105c9ff verified 4 months ago

16.1 kB

	---
	license: mit
	language:
	- en
	tags:
	- text-classification
	- ai-text-detection
	- deberta-v3
	- binary-classification
	- nlp
	datasets:
	- liamdugan/raid
	- artem9k/ai-text-detection-pile
	- gsingh1-py/train
	- cc_news
	- blog_authorship_corpus
	- webis/tldr-17
	- ChristophSchuhmann/essays-with-instructions
	- HuggingFaceH4/stack-exchange-preferences
	- pile-of-law/pile-of-law
	metrics:
	- accuracy
	- f1
	- precision
	- recall
	- roc_auc
	pipeline_tag: text-classification
	model-index:
	- name: GLYPH
	results:
	- task:
	type: text-classification
	name: AI-Generated Text Detection
	metrics:
	- name: Accuracy
	type: accuracy
	value: 0.9885
	- name: F1
	type: f1
	value: 0.9901
	- name: Precision
	type: precision
	value: 0.9851
	- name: Recall
	type: recall
	value: 0.9952
	- name: ROC-AUC
	type: roc_auc
	value: 0.9990
	- name: MCC
	type: mcc
	value: 0.9765
	---

	# GLYPH — High-Accuracy AI Text Detector

	GLYPH is a binary text classifier built on [DeBERTa-v3-base](https://huggingface.co/microsoft/deberta-v3-base) that distinguishes human-written text from AI-generated text.

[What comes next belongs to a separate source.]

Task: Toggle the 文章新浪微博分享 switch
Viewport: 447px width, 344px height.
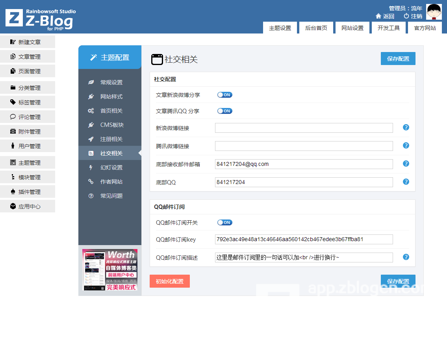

It achieves 98.85% accuracy, 0.999 ROC-AUC, and 0.990 F1 on a held-out test set spanning 10 human writing domains and 14 AI model families — from GPT-2 (1.5B) through GPT-4 (~1T).

	The model was trained on ~50K texts covering academic papers, news articles, blog posts, Reddit discussions, legal filings, Wikipedia, student essays, and technical Q&A on the human side, and outputs from 24 distinct AI model configurations across 10 model families on the AI side. It produces well-separated, high-confidence predictions (mean confidence 0.976) and remains accurate even at the strictest decision thresholds.

	## Key Results

	\| Metric \| Value \|
	\|---\|---\|
	\| Accuracy \| 98.85% \|
	\| F1 Score \| 0.9901 \|
	\| Precision \| 98.51% \|
	\| Recall \| 99.52% \|
	\| ROC-AUC \| 0.9990 \|
	\| Average Precision \| 0.9993 \|
	\| MCC \| 0.9765 \|
	\| Human Accuracy \| 97.94% \|
	\| AI Accuracy \| 99.52% \|
	\| Mean Confidence \| 0.976 \|
	\| F1 @ 0.95 threshold \| 0.987 \|

	All metrics evaluated on a held-out test set of 5,050 texts (2,136 human / 2,914 AI) with no overlap in source texts, split hashes, or temporal leakage with the training set.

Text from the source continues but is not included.